By contrast to this focus on the immediate community, Bruce Robbins of Rutgers University in New Brunswick will examine "Globalisation and harriedness". He will talk about "globality as it is expressed in everyday dilemmas of work versus family", he says, and how "harriedness connects up with so-called 'compassion fatigue', the reluctance to hear about distant foreign disaster and suffering".
The convention covers a huge timespan, from the internet revolution to religious discrimination in medieval literature. Margaret Ferguson, of the University of California, is presiding over one session on how technology is affecting literature and language teaching. She says the aim is to look at how "our current era is ushering in a set of technological and cultural changes arguably no less significant than those associated with the transition of manuscript to print culture in the Renaissance era".
Meanwhile, in a session on "Medieval pedagogies", Edward Wheatley, of Hamilton College, will explore performances of "blind" Jews and blind Christians, and how these plays used marginalisation to reinforce prejudice. "I'm talking about the metaphor of blindness as it was applied to Jews throughout the early Christian era," he says. "Jews were regarded as 'blind' in not seeing Jesus."
Other historical themes include a panel on 18th-century travelling cultures, in which Mary McAllister of Mary Washington College will look at the connection between travel and venereal disease. Sex overseas was often an unspoken component in the Grand Tour, with "the worry in England that people were going abroad and coming back sexually diseased Catholics". At issue, however, is whether they caught VD on their travels or went in search of a cure - France, for example, had invented the external application of mercury for syphilis.
Another historical paper will be given by Mary Richards, of the University of Delaware, who will speak about editing a "lost" old English poem, "Seasons for Fasting". The original poem, along with other Anglo-Saxon manuscripts, was destroyed in the infamous Cotton Library fire of 1731. Scholars rely on a 16th-century transcript made 200 years before by antiquarian Laurence Nowell. The poem itself is pedestrian; the issue for an editor is where Nowell's abbreviations and errors stray from the original. "What we are trying to do is characterise systematically the kind of mistakes that Nowell made so we can infer how the original text read," Richards says. "The big question is whether it was written in stanzas, as it was in Nowell's manuscript."

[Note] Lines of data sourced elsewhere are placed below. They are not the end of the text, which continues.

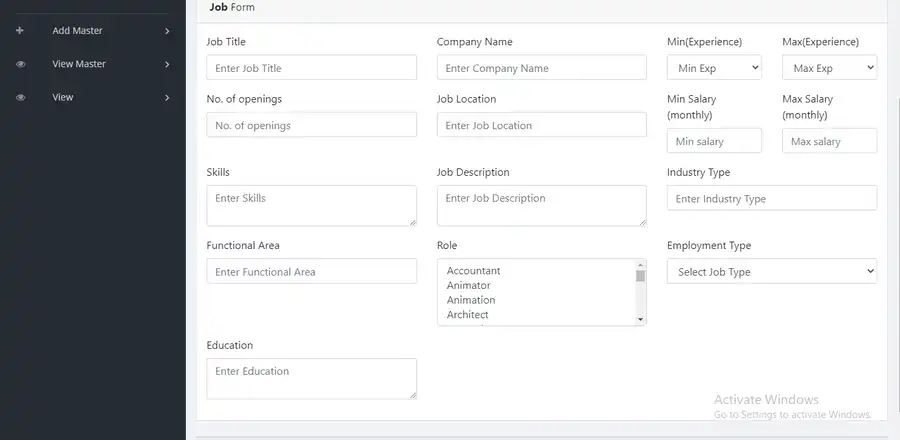Expand the Add Master sidebar chevron
Screen dimensions: 900x440
pyautogui.click(x=167, y=31)
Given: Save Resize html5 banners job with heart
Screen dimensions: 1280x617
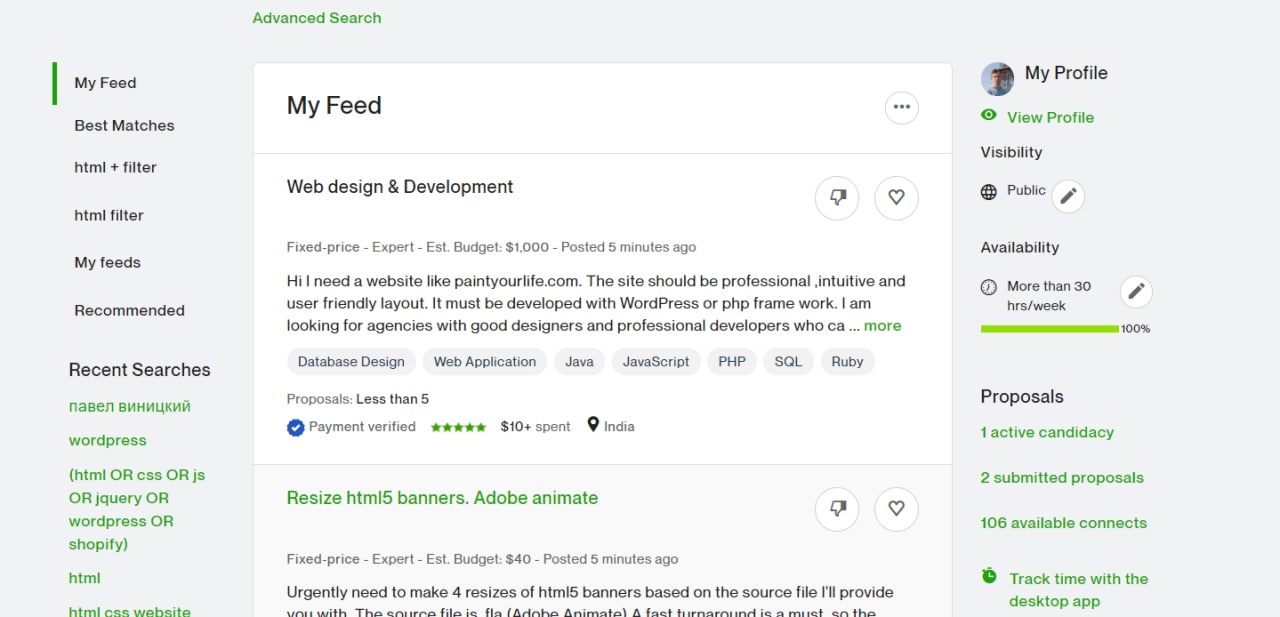Looking at the screenshot, I should tap(896, 509).
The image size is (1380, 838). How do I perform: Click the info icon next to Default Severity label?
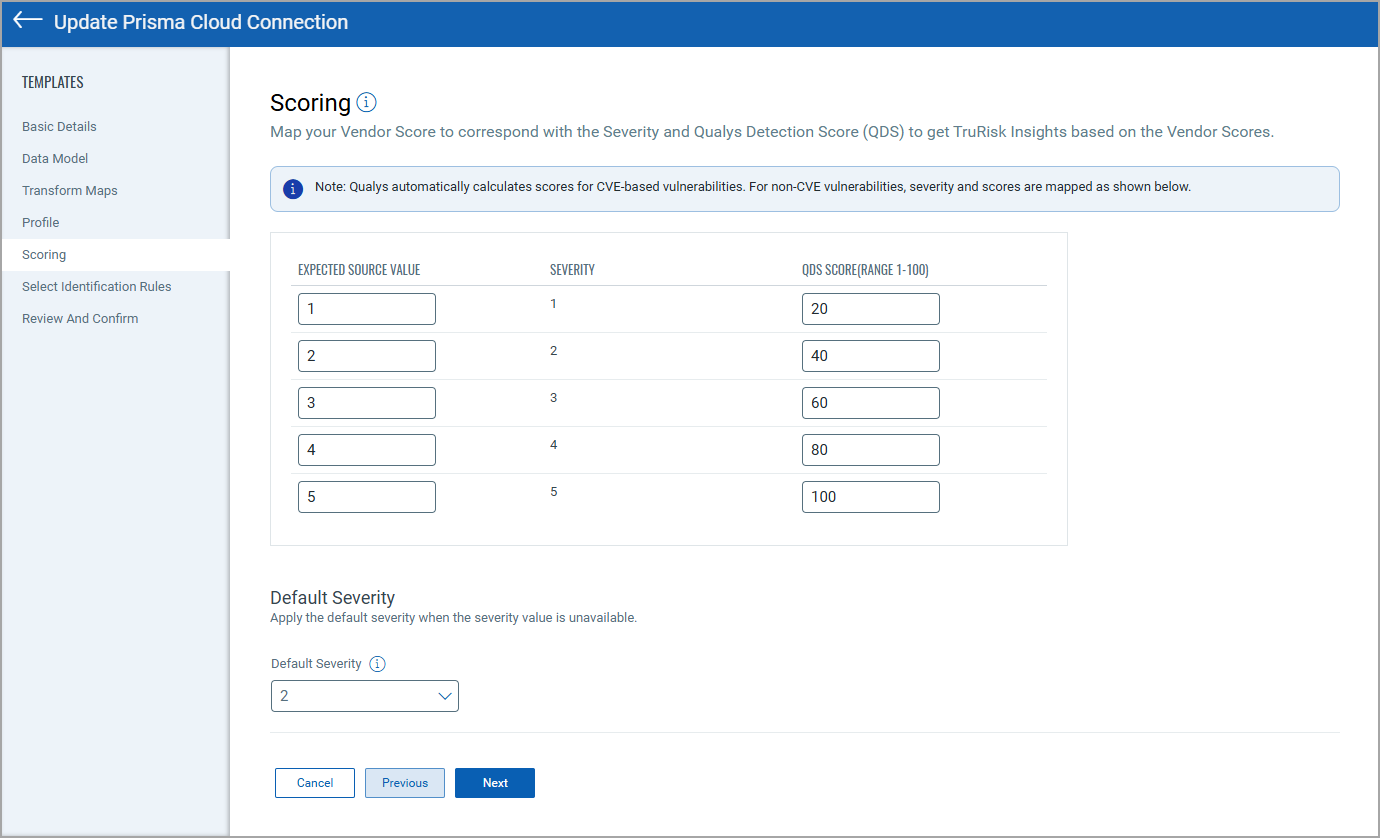(377, 664)
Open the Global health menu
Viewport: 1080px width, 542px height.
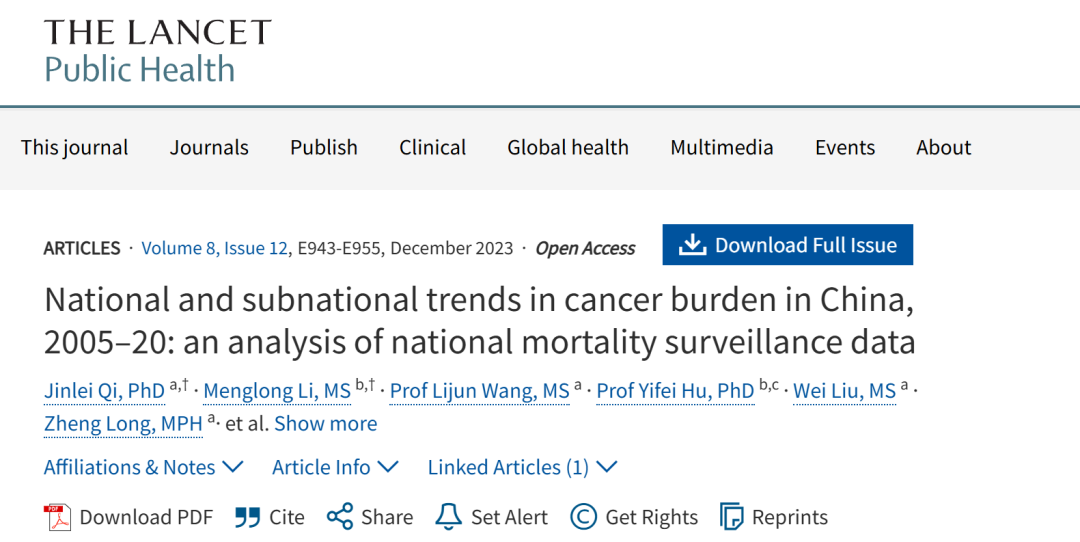pos(568,147)
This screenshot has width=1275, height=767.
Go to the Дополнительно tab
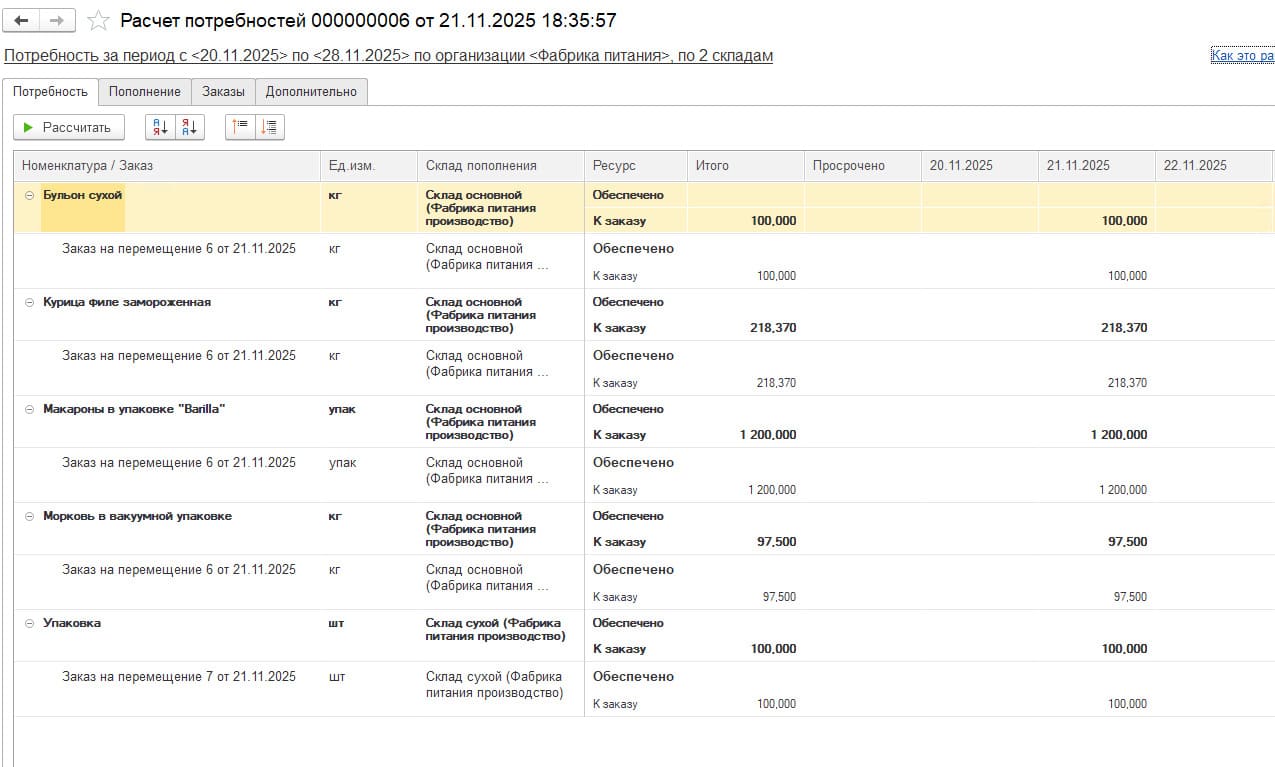pos(311,92)
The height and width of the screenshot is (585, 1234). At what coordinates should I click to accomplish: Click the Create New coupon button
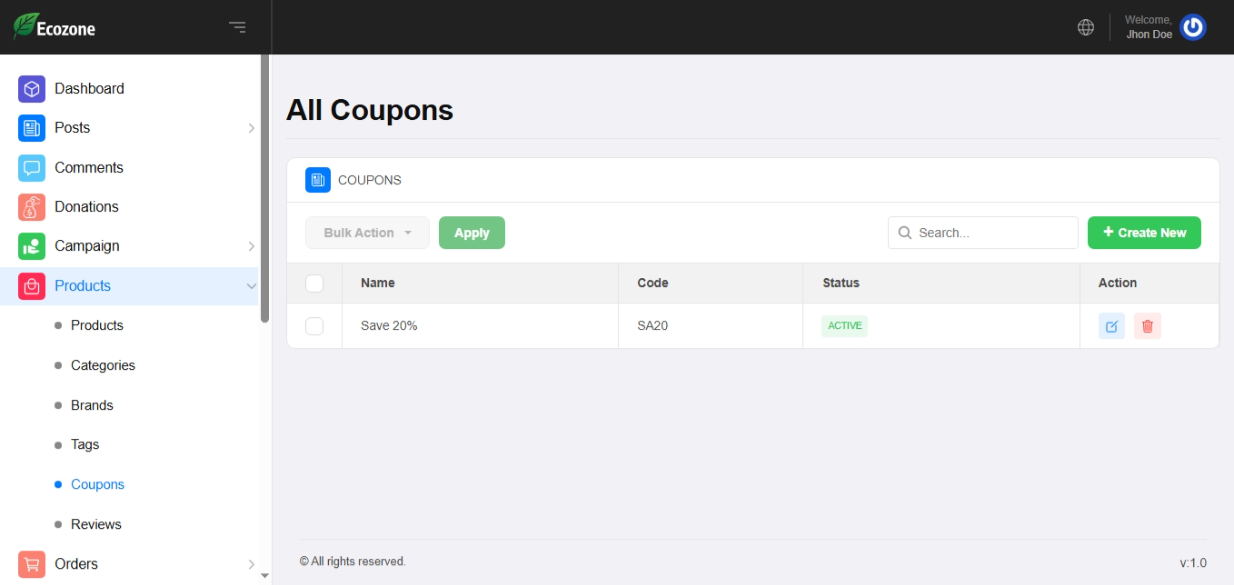pyautogui.click(x=1144, y=233)
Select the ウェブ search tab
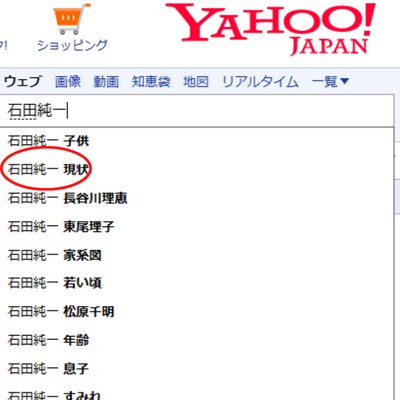Screen dimensions: 400x400 [x=23, y=81]
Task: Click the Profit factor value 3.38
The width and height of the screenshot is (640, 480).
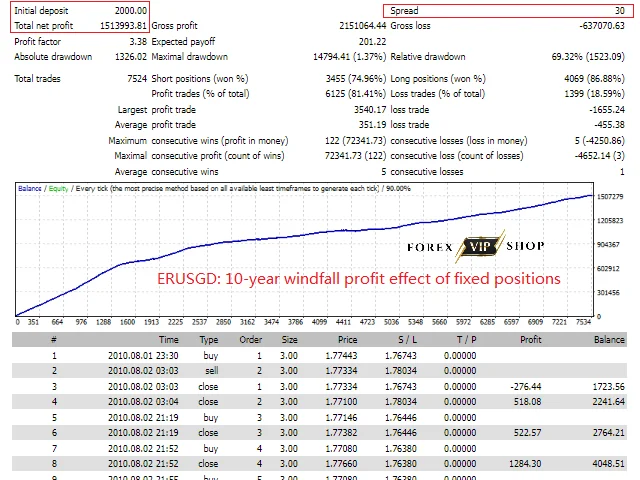Action: [138, 42]
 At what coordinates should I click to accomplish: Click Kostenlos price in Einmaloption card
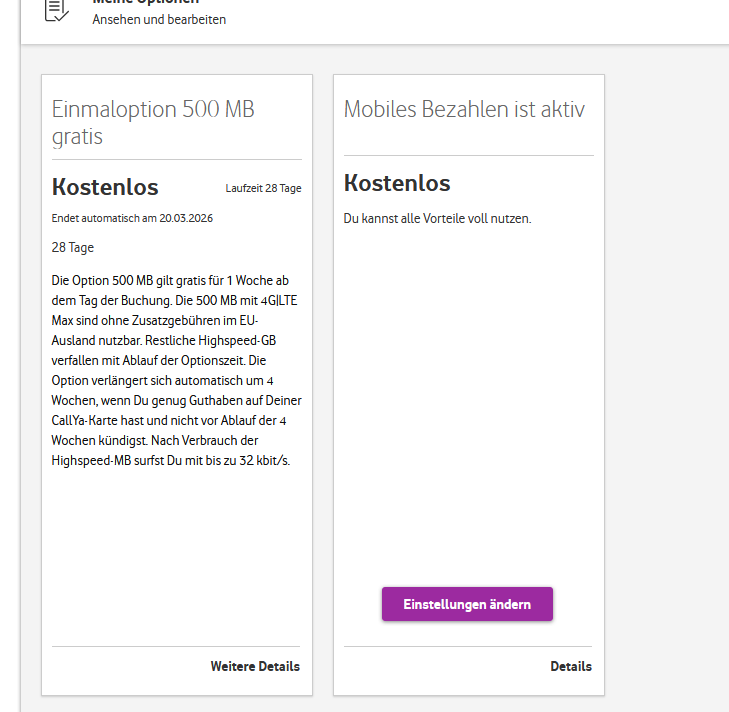(x=105, y=187)
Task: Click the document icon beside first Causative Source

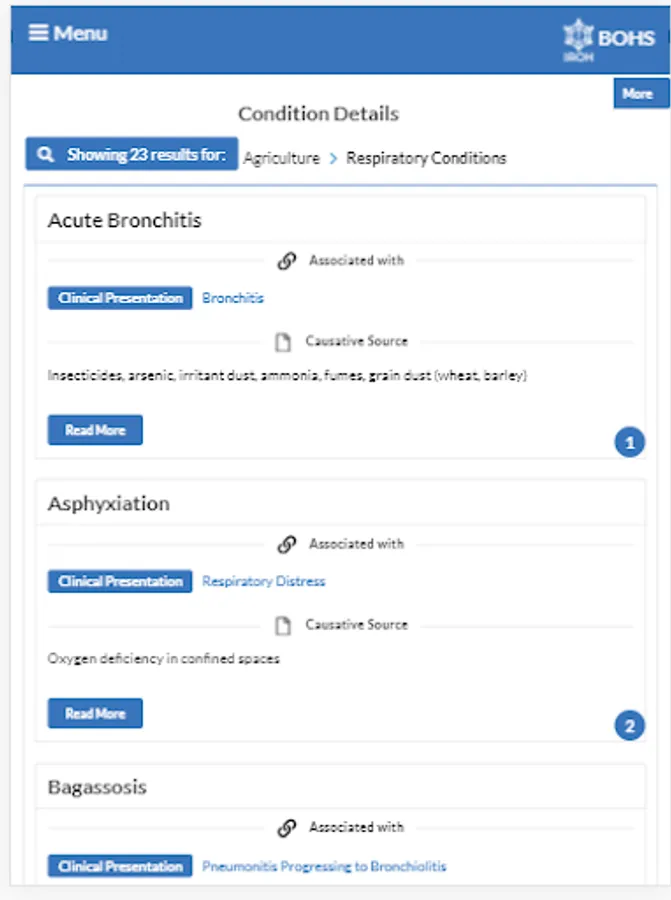Action: tap(284, 342)
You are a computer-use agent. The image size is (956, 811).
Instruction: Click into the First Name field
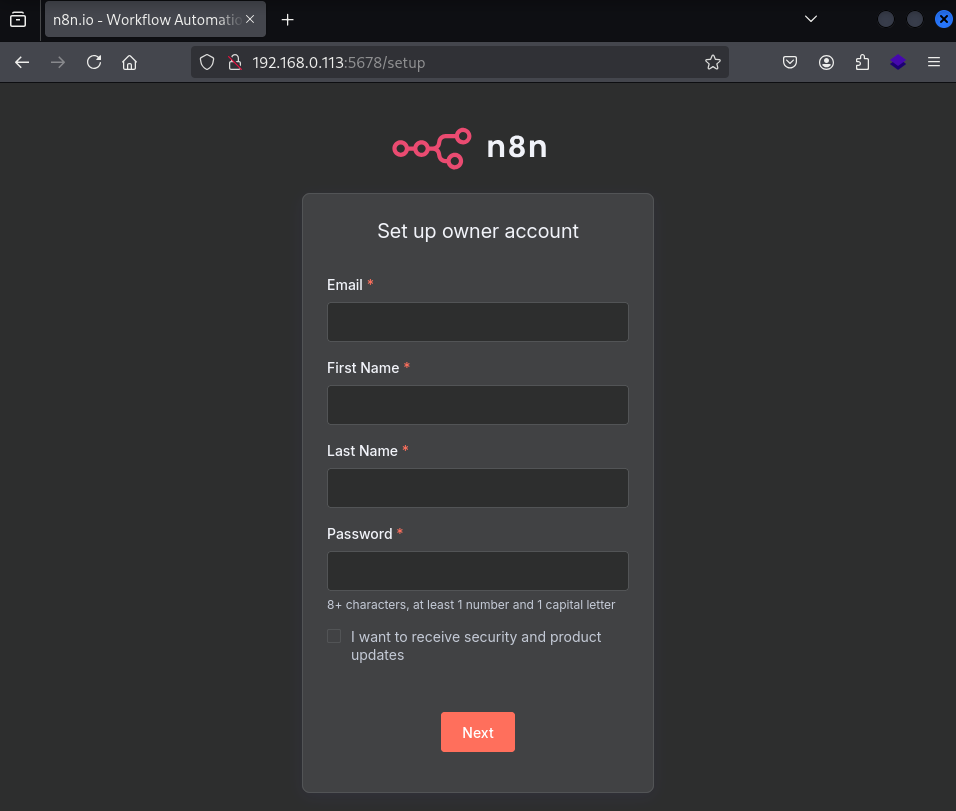point(477,405)
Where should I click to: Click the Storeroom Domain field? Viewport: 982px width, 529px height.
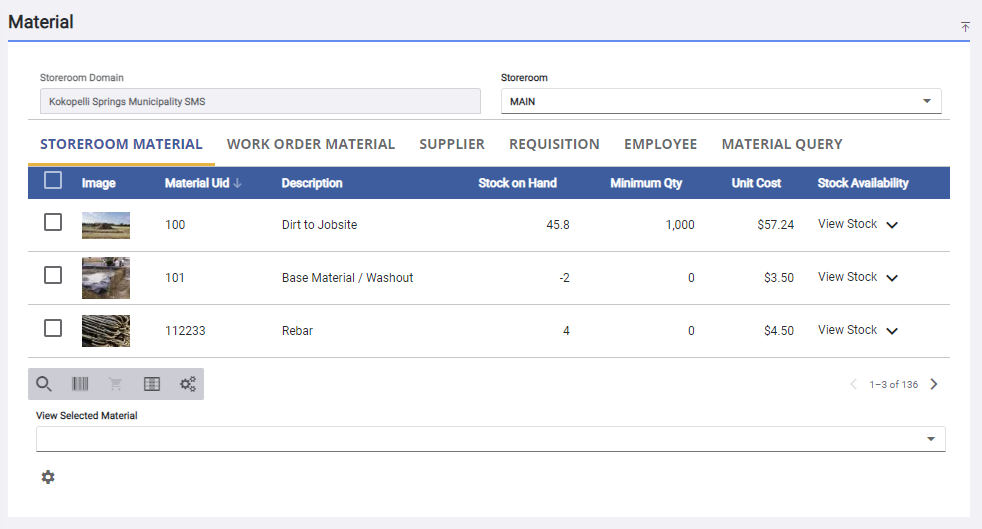click(x=260, y=101)
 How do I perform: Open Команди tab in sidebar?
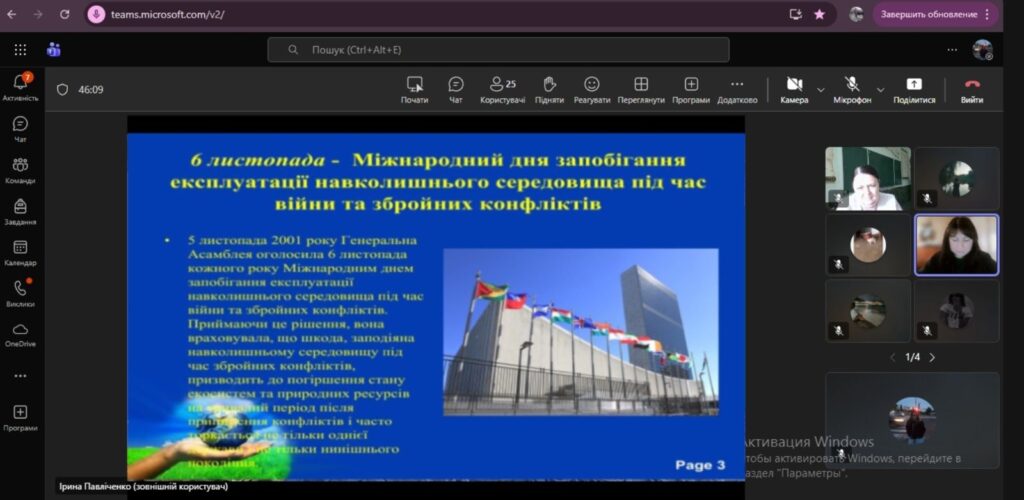(20, 170)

The convention will also have a strong canine flavour. Ian MacInnes, of the department of English at Albion College, Michigan, will give a paper titled "The men do sympathise with the mastiffs: English dogs and national identity". It forms part of a panel on environmental theory and early modern English literature. MacInnes observes that the British are widely supposed to have a peculiar relationship with their pets. Taking as his cue a line in Henry V , in which a French aristocrat compares the English to their mastiffs ("very valiant creatures"), he argues that the mastiff not only reflected England's emerging masculine national identity, but also early modern Englishmen's anxieties.
"In many works of the period, a northern climate is thought to produce brave but essentially stupid and undisciplined people," he says. "The mastiff was praised for its bravery, but sometimes criticised for its rashness and lack of discipline."
Continuing the dog theme, Scott Stoddart of Nova Southeastern University will talk about the politicisation of a major US figure, Snoopy, in a session on the 50th anniversary of Peanuts, explaining his theory that the pooch was used as a pro-war symbol in the 1960s.